= TEXT SECTION =
- Opening Delimiter -

However, it’s become unclear if an extension to the child tax credit will be included, given Manchin’s stance.
When a Huffington Post reporter asked Manchin Wednesday if he supported the child tax credit, Manchin lost his temper and did not answer the question.
“This is bullshit,” he said. “You’re bullshit.”
Democrats temporarily expanded the child tax credit earlier this year under the American Rescue Plan from $2,000 to $3,600 for kids under 6, and to $3,000 for kids between 6 and 17.
Republicans have objected to the overall cost of the bill.
The legislation also includes $555 billion in climate spending and tax credits, primarily in the form of $320 billion in new and extended clean energy tax credits.
Rep. Kathy Castor (D-Fla.) is also urging the Senate to not remove the ban on offshore drilling off the Atlantic, Pacific and the eastern Gulf of Mexico from its version of the bill. Manchin has raised opposition to offshore drilling bans, according to the New York Times.
“We have a moral obligation to urgently reduce our carbon dioxide and methane pollution, which are fueling catastrophic extreme weather events across the country,” Castor said in a statement. “That’s why we must permanently ban drilling on our coasts and address the pollution spewed by hundreds of abandoned, leaky rigs and pipelines in the Gulf of Mexico.”
Schumer, the Senate majority leader and New York Democrat, has not yet scheduled a vote on the bill, which is also undergoing scrutiny by the parliamentarian so that it complies with a process called reconciliation, which allows passage with a simple majority in the evenly divided Senate.
Schumer said he met with Biden and other Democratic senators about the Senate stalemate. “All I’m saying is that we had a very good discussion on voting rights and BBB,” Schumer said, according to Capitol Hill pool reports.
Sen. Amy Klobuchar, the Minnesota Democrat who chairs the Senate Rules Committee, said that she had a virtual meeting with the president and vice president, along with Manchin, on passing voting protections.
Immigration policy also hangs in the balance.
The House passed its version of Build Back Better in late November, and wrapped in temporary work and deportation protections through a parole program that allows some undocumented people to change their status to prevent deportation.
The Senate is now waiting for a decision by the Senate parliamentarian, Elizabeth MacDonough, who is nonpartisan and provides advice and help on Senate rules and procedures, on whether the immigration provisions in the package can be passed through reconciliation.
However, the Wall Street Journal reported Thursday night that MacDonough rejected Democrats’ immigration proposals.
Dick Durbin, an Illinois Democrat, and chair of the Senate Judiciary Committee, said that he was “disappointed” about the parliamentarian’s ruling, according to Capitol Hill pool reports.
“We’re considering what options remain,” he said.
Many immigration advocates and House progressives were not satisfied with those provisions as they pushed Congress to include a pathway to citizenship for millions of undocumented people in the bill.
Democrats have tried to include a pathway to citizenship for millions of undocumented people through the reconciliation package, but were blocked by the Senate parliamentarian from including those provisions.
Many advocates and progressive Democrats have argued that the parliamentarian is merely an adviser and that the Senate could overrule her opinion.

- Closing Delimiter -

= YOUR TASKS =
1. Answer these questions about the text on Build Back Better:
(a) How much does the legislation include in climate spending and tax credits?
(b) What is the name of the Senate parliamentarian?
(c) Which committee does Sen. Amy Klobuchar chair?
2. Please quote the text on Build Back Better between "Immigration policy also" and "passed through reconciliation.", inclusive.

Stored records:
- Opening Delimiter -

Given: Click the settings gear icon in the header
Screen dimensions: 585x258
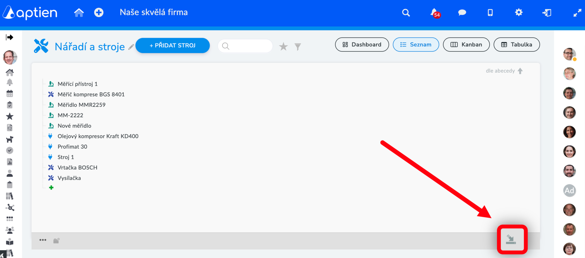Looking at the screenshot, I should coord(519,12).
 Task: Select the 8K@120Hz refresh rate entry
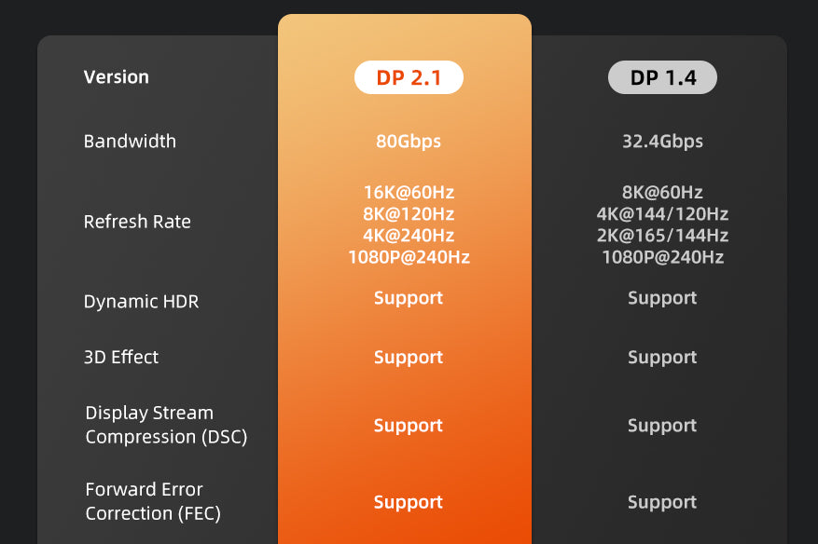pyautogui.click(x=409, y=214)
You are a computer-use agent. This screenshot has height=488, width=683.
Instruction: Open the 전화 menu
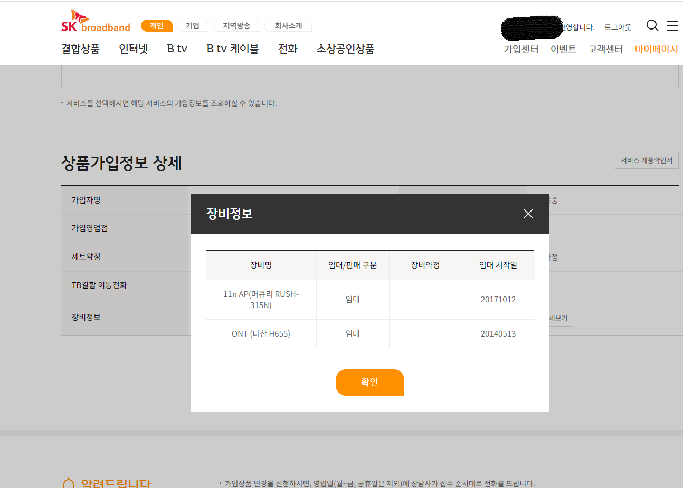[x=288, y=49]
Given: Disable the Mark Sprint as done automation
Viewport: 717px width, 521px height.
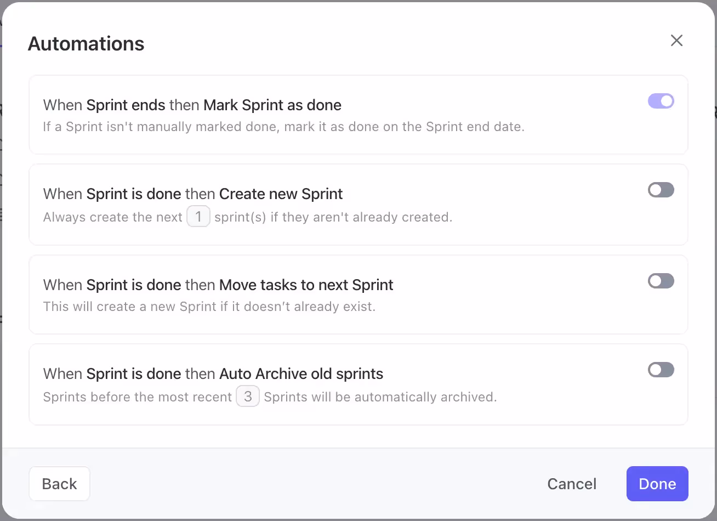Looking at the screenshot, I should pyautogui.click(x=661, y=101).
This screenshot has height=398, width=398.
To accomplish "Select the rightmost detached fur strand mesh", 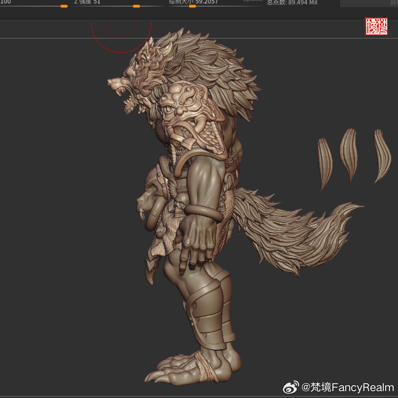I will click(x=382, y=155).

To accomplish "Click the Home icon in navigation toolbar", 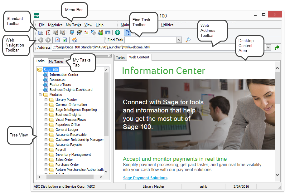I will (x=75, y=40).
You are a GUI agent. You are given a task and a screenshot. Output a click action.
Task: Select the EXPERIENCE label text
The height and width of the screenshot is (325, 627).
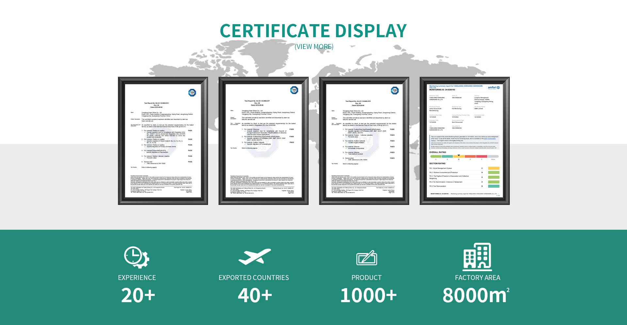[x=137, y=278]
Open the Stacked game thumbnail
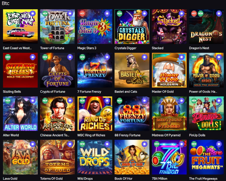 click(x=169, y=27)
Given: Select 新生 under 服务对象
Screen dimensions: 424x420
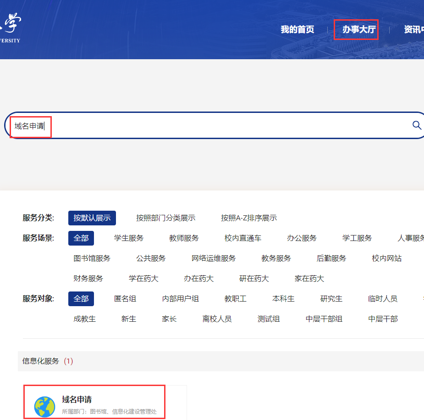Looking at the screenshot, I should click(x=128, y=319).
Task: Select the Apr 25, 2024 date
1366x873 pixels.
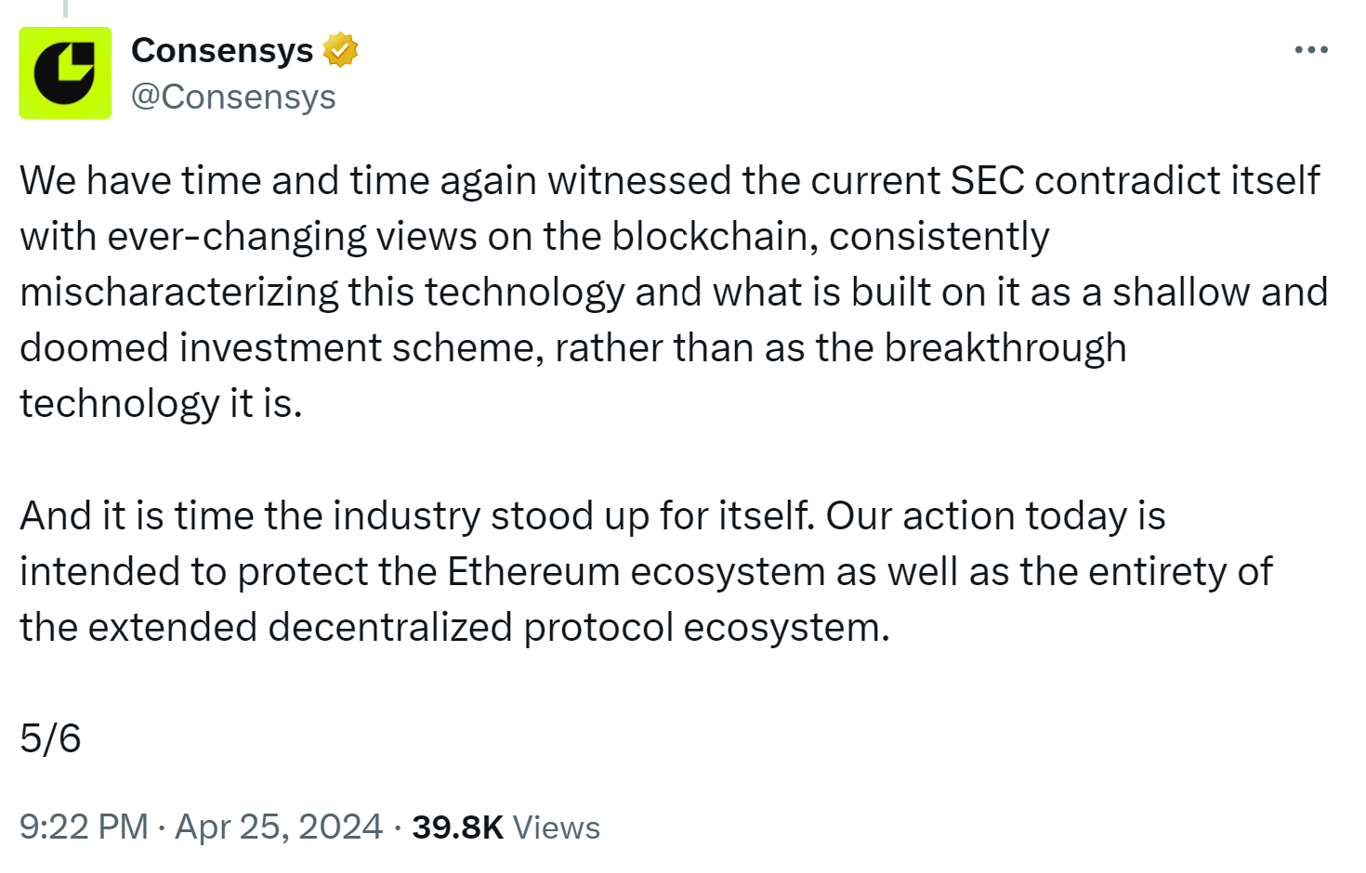Action: coord(279,827)
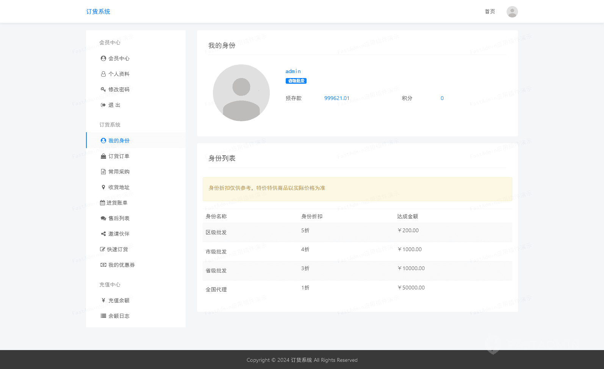The width and height of the screenshot is (604, 369).
Task: Click the large profile avatar image
Action: 241,93

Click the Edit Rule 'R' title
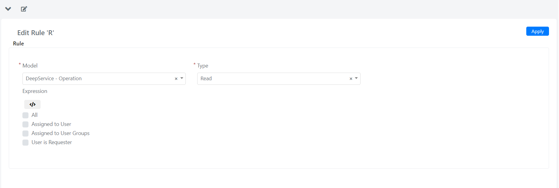coord(35,33)
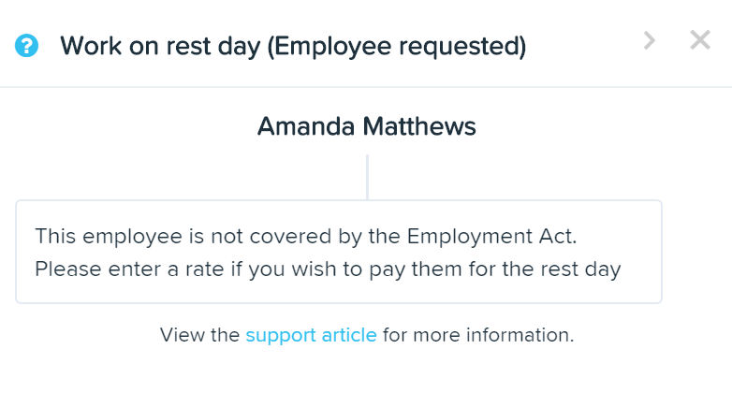The width and height of the screenshot is (732, 393).
Task: Click the 'View the' text before link
Action: pos(199,335)
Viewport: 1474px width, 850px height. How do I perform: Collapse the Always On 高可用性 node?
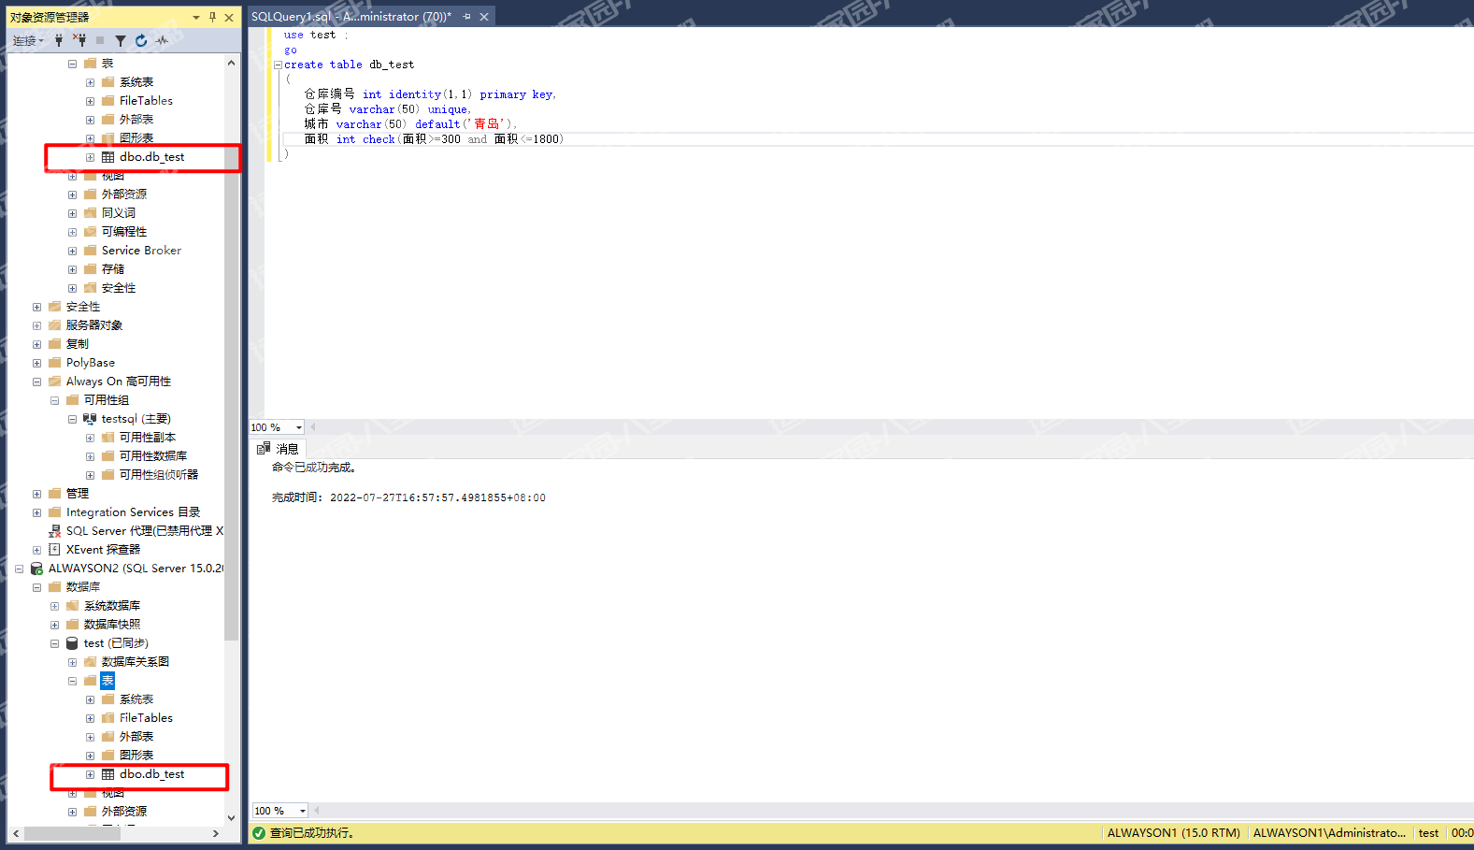(36, 382)
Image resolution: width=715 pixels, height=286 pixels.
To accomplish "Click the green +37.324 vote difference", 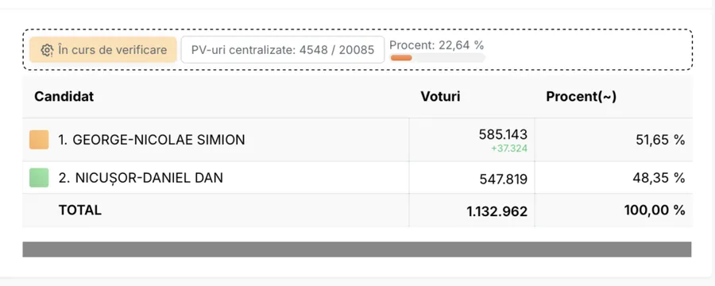I will click(509, 149).
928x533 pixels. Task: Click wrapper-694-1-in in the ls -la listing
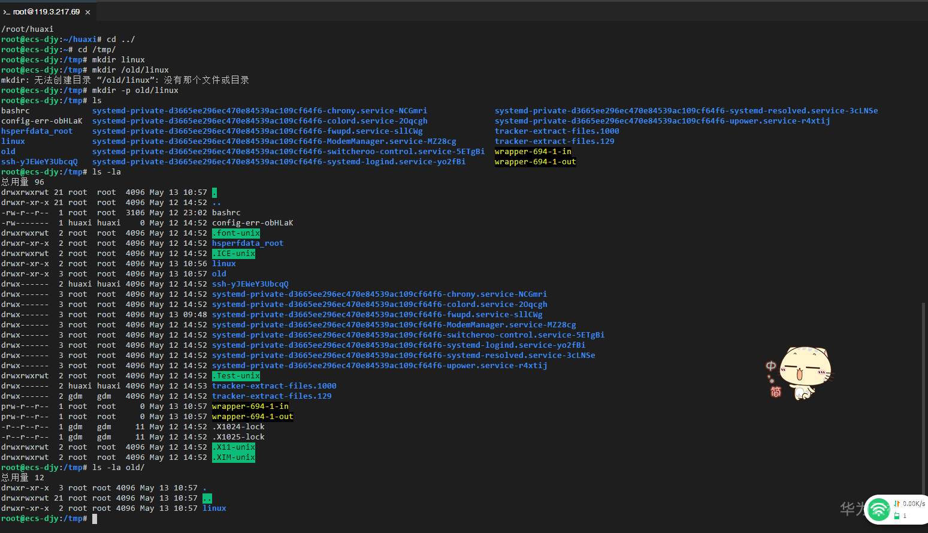(x=250, y=406)
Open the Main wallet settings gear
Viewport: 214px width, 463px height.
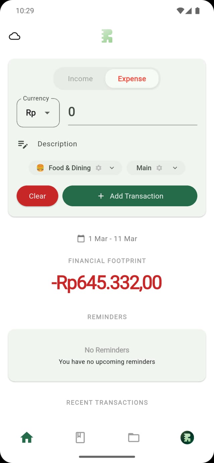point(160,168)
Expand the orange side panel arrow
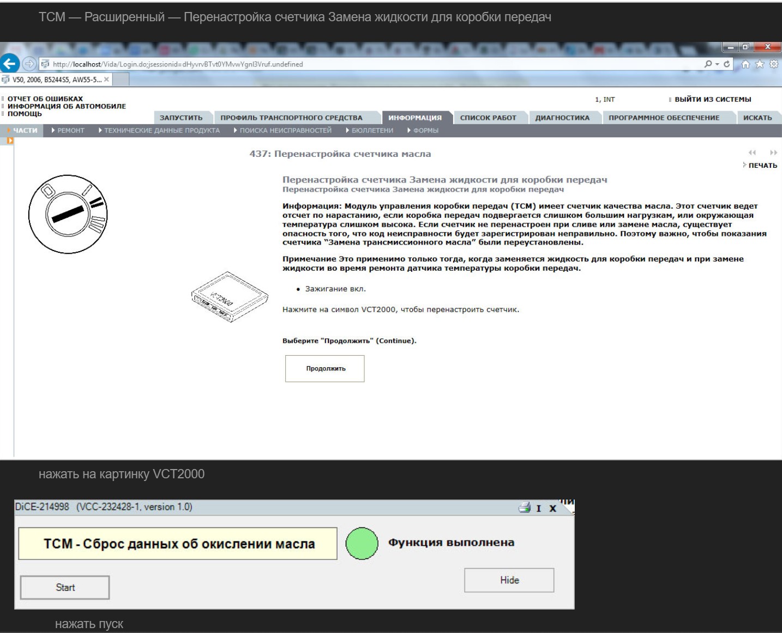The width and height of the screenshot is (782, 633). click(x=10, y=141)
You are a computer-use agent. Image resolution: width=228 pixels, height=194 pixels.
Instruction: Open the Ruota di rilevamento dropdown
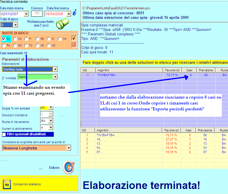tap(51, 120)
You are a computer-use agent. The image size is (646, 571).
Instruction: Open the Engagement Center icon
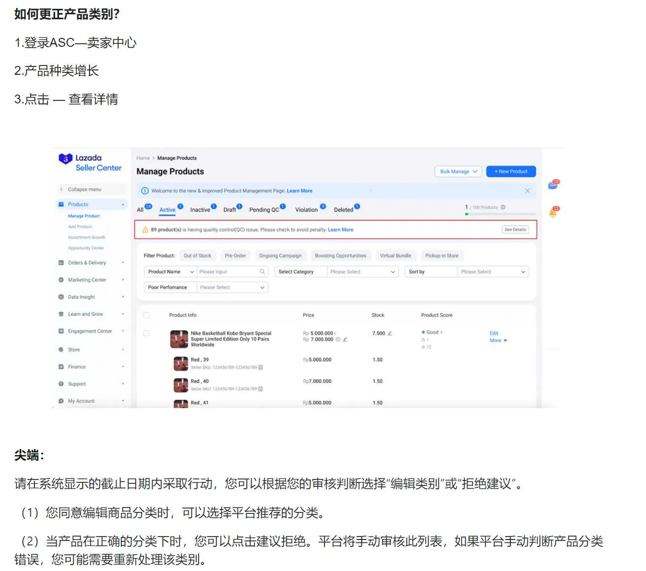[x=61, y=331]
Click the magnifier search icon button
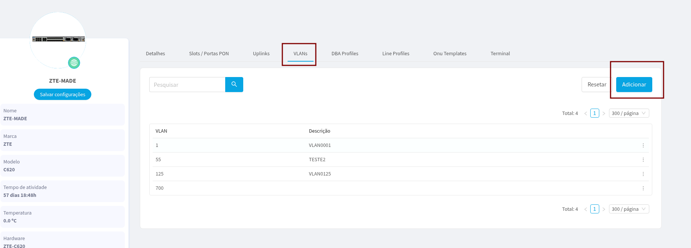The image size is (691, 248). click(234, 85)
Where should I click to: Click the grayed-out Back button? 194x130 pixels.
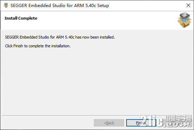(x=109, y=123)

- Closing Delimiter -

= RESULTS OF THE TASKS =
1.
(a) $555 billion
(b) Elizabeth MacDonough
(c) The Senate Rules Committee

2.
Immigration policy also hangs in the balance.
The House passed its version of Build Back Better in late November, and wrapped in temporary work and deportation protections through a parole program that allows some undocumented people to change their status to prevent deportation.
The Senate is now waiting for a decision by the Senate parliamentarian, Elizabeth MacDonough, who is nonpartisan and provides advice and help on Senate rules and procedures, on whether the immigration provisions in the package can be passed through reconciliation.